第一,从北门进看到纪念碑,你在它下面停了多少秒? 在碑下站一会儿,数数经过的人有多少会抬头看碑上的字。两群人的比例就是纪念空间在日常中实际被使用的程度。

第二,找三民亭的位置。 民族亭居中的"碧血丹心"碑是原物还是补刻?看笔迹深浅差异。三座亭子为什么用民族、民权、民生命名,而不是北伐、阵亡之类?这与1928年陵园建造的政治语境有什么关系?

第三,烈士祠门口挂牌"郑州市文物考古研究院"。 试想:这座建筑刚建成时挂的是什么牌子?换了牌子之后,建筑结构变了没有?从祭奠空间到研究机构,功能换了,壳子还留着。

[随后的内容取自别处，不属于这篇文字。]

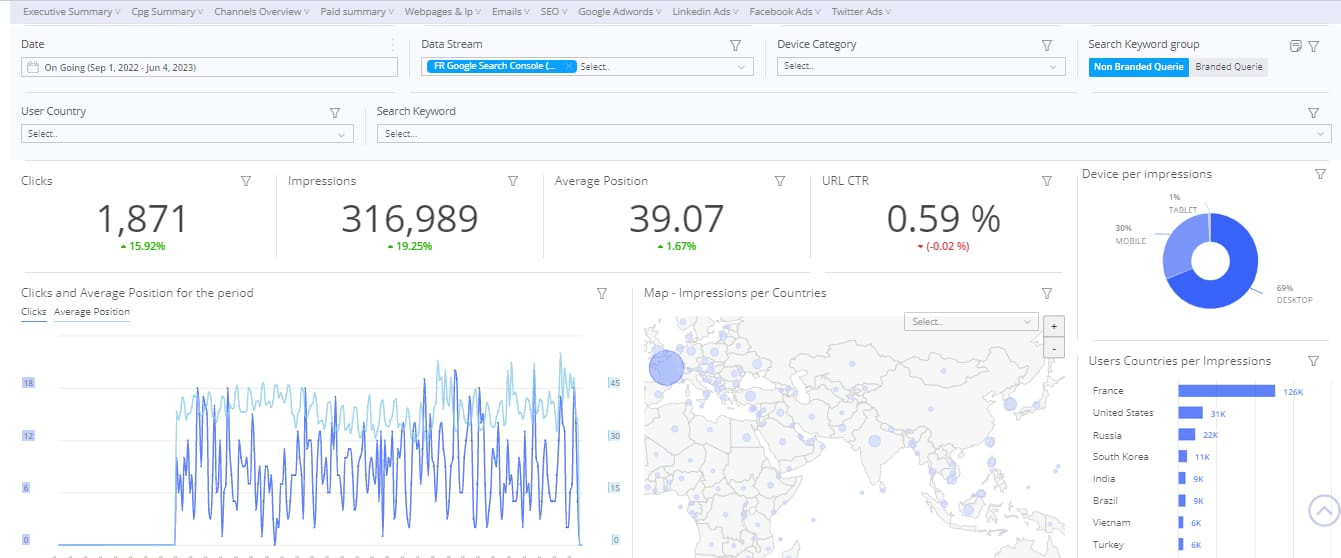
Task: Zoom out the map with minus button
Action: click(1052, 348)

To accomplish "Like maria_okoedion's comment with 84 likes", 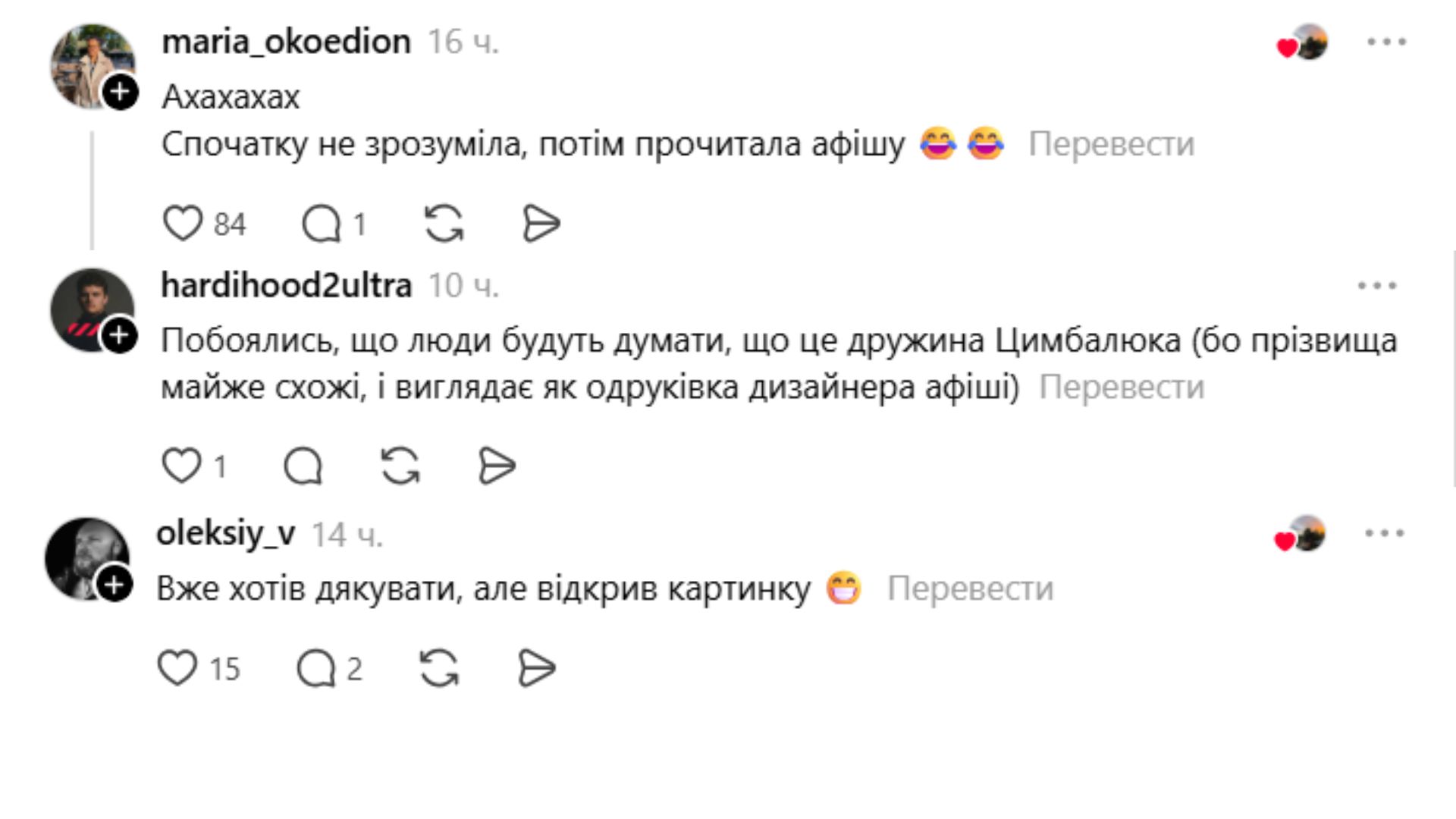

第四,从纪念碑往南走,穿过纪念区进入牡丹园,中间有什么过渡? 是一道门、一条路,还是什么都没有标?纪念区与园林区无缝切换,说明两种功能已被整合进同一个空间框架。

第五,遇到六七十岁的老郑州人可以问一句话:年轻时这里叫什么? 答案可能是"劳动公园"或"老冯义地"。每个叫法对应这段土地的一段经历。如果你听到的是"劳动公园",说明对方记忆里叠着工人时代的那一层。